A study presented at the annual meeting of the Radiological Society of North America (RSNA 2014) has found that digital breast tomosynthesis, also known as three-dimensional (3D) mammography, has the potential to significantly increase the cancer detection rate in mammography screening of women with dense breasts.
Current Screening Limitations
Research has shown that dense breasts are more likely to develop cancer, a problem compounded by the fact that cancer in dense breasts can be difficult to detect on mammograms. Other imaging modalities like ultrasound and magnetic resonance imaging (MRI) are often used to help find cancers that can’t be seen on mammograms, but both modalities have higher rates of false-positive findings, according to study lead author Per Skaane, MD, PhD, from the Department of Radiology at Oslo University Hospital in Norway.
Dr. Skaane and colleagues have been studying tomosynthesis as a promising breast cancer screening option that addresses some of the limitations of mammography by providing 3D views of the breast.
The researchers compared cancer detection using full-field digital mammography vs full-field digital mammography plus digital breast tomosynthesis in 25,547 women between the ages of 50 and 69. Breast density was classified based on the American College of Radiology’s Breast Imaging-Reporting and Data System (BI-RADS). The BI-RADS breast density scale runs from 1 to 4, with 1 being the least dense and 4 being the most dense.

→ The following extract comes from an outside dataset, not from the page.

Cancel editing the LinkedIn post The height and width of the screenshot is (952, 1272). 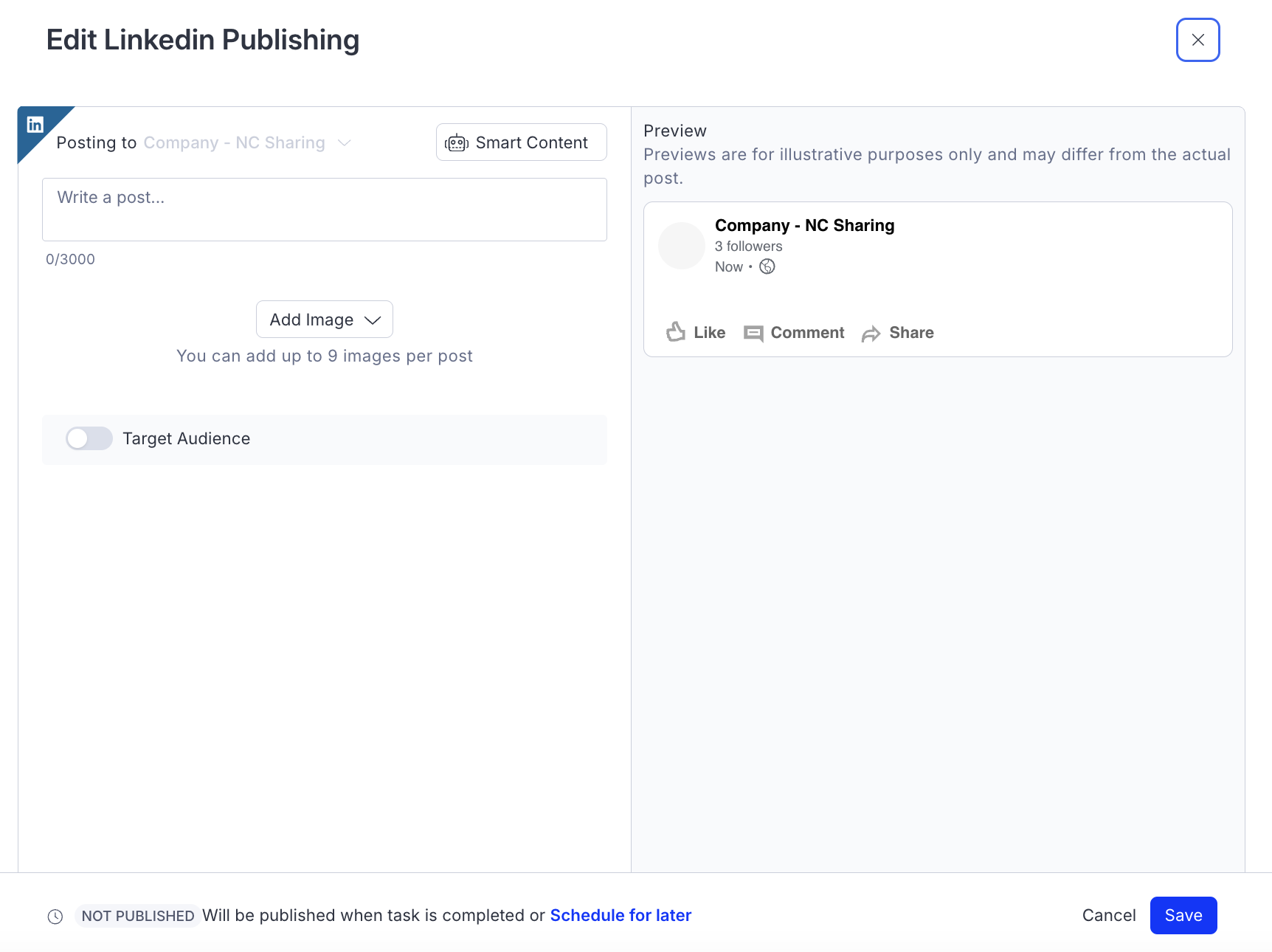[1108, 915]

There were 257 malignancies detected on full-field digital mammography and a combination of digital mammography and tomosynthesis in the study group, including 105 in the density 2 group and 110 in density 3. Of the 257 cancers, 211, or 82%, were detected with digital mammography plus tomosynthesis, a significant improvement over the 163, or 63%, detected with digital mammography alone.
Full-field digital mammography plus tomosynthesis pinpointed 80% of the 132 cancer cases in women with dense breasts, compared to only 59% for digital mammography alone.
Increase in Cancer Detection
“Our findings are extremely promising, showing an overall relative increase in the cancer detection rate of about 30%,” Dr. Skaane said. “Stratifying the results on invasive cancers only, the relative increase in cancer detection was about 40%.”
Tomosynthesis not only improved the cancer detection rate in women with dense breasts, it also helped increase detection for women in the “fatty breast” BI-RADS categories.
“Our results show that implementation of tomosynthesis might indicate a new era in breast cancer screening,” Dr. Skaane said. ■
Disclosure: Dr. Skaane has received support from Hologic.
1. Skaane P, et al: 2014 Annual Meeting of the Radiological Society of North America. Scientific paper VSBR31-16. Presented December 2, 2014.